Brenna Argall, an assistant professor of rehabilitation robotics at Northwestern University, also finds robot fail videos humorous. She thinks there's little else going on here beside the fact that humans simply love watching unscripted bloopers. But she too believes there's something in the way we anthropomorphize robots that articulate, that have moving joints and speech capabilities and so on, that brings us to laughter.

"When it's something that's not articulated and moving," Argall told me, "when it fails I think it's less humorous to us, for whatever reason. There is something about it being anthropomorphized, whether it's a robot or an animal, that we think is funnier. I would think that's probably because we relate to it better."
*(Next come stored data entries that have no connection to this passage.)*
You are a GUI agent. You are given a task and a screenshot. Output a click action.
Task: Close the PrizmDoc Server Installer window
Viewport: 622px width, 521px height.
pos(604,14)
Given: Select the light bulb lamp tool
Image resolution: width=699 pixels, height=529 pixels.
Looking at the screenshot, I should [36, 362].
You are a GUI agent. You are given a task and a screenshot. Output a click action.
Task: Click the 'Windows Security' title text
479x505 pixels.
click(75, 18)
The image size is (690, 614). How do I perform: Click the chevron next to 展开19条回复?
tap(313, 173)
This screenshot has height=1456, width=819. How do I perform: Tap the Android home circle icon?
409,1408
Argall, who also heads up a research lab at the Rehabilitation Institute of Chicago that focuses on adding partial autonomy to assisted machines like wheelchairs and robotic arms, also takes issue with Terminator-style end times reasoning. Like Darling, she thinks viewing the pleasure we derive from watching robots eat shit as reassurance that the robot uprising isn't upon us just plain oversimplifies things.
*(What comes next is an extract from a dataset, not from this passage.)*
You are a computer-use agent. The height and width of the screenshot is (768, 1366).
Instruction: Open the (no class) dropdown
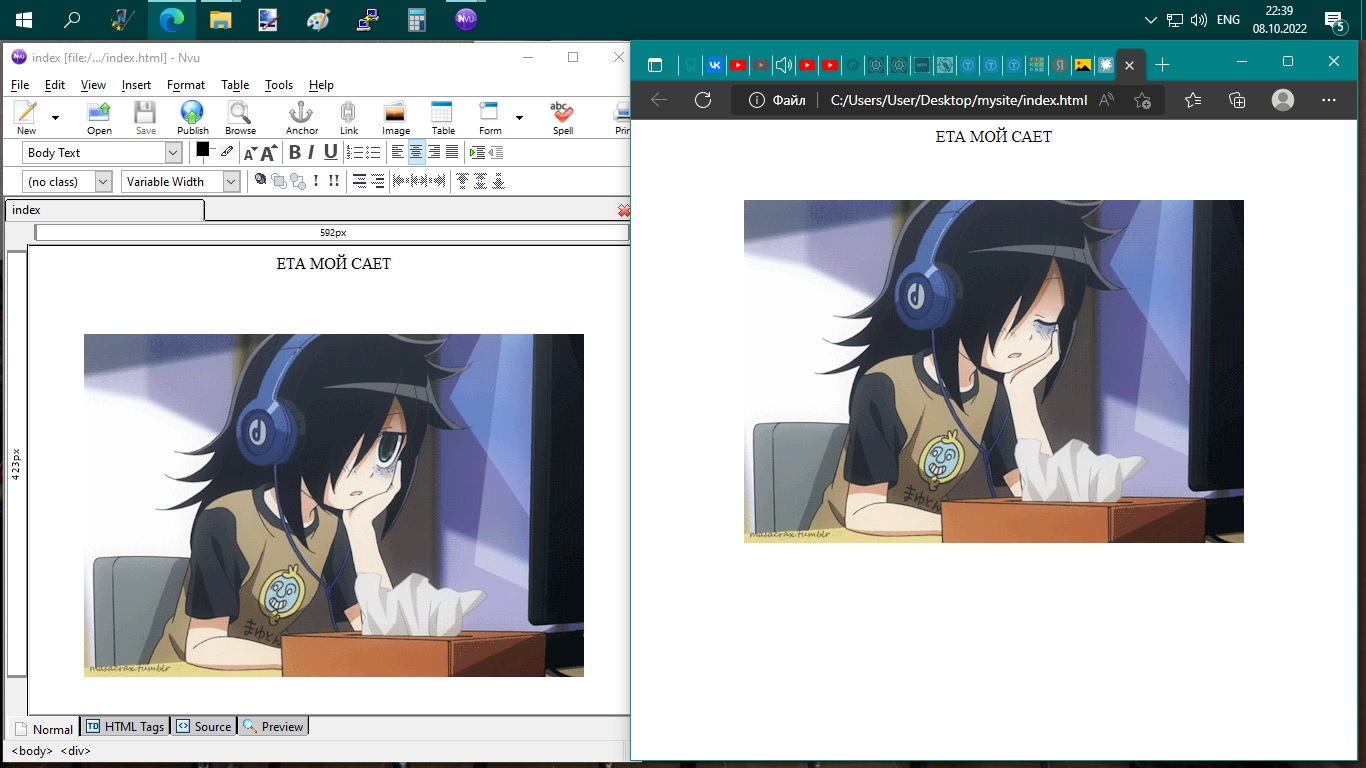103,182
"Even when our robots are working correctly we are still extremely far from the robot uprising," Argall said. "It's not just that we need to see them failing to be assured of that. All you need to do is look at the actual capabilities of the artificial intelligence that goes into robots, and understand that what is in the computer code is exactly what we put there. Robots aren't going to just spontaneously become self aware unless we have really put the intention into the programming code that they should have those pathways available."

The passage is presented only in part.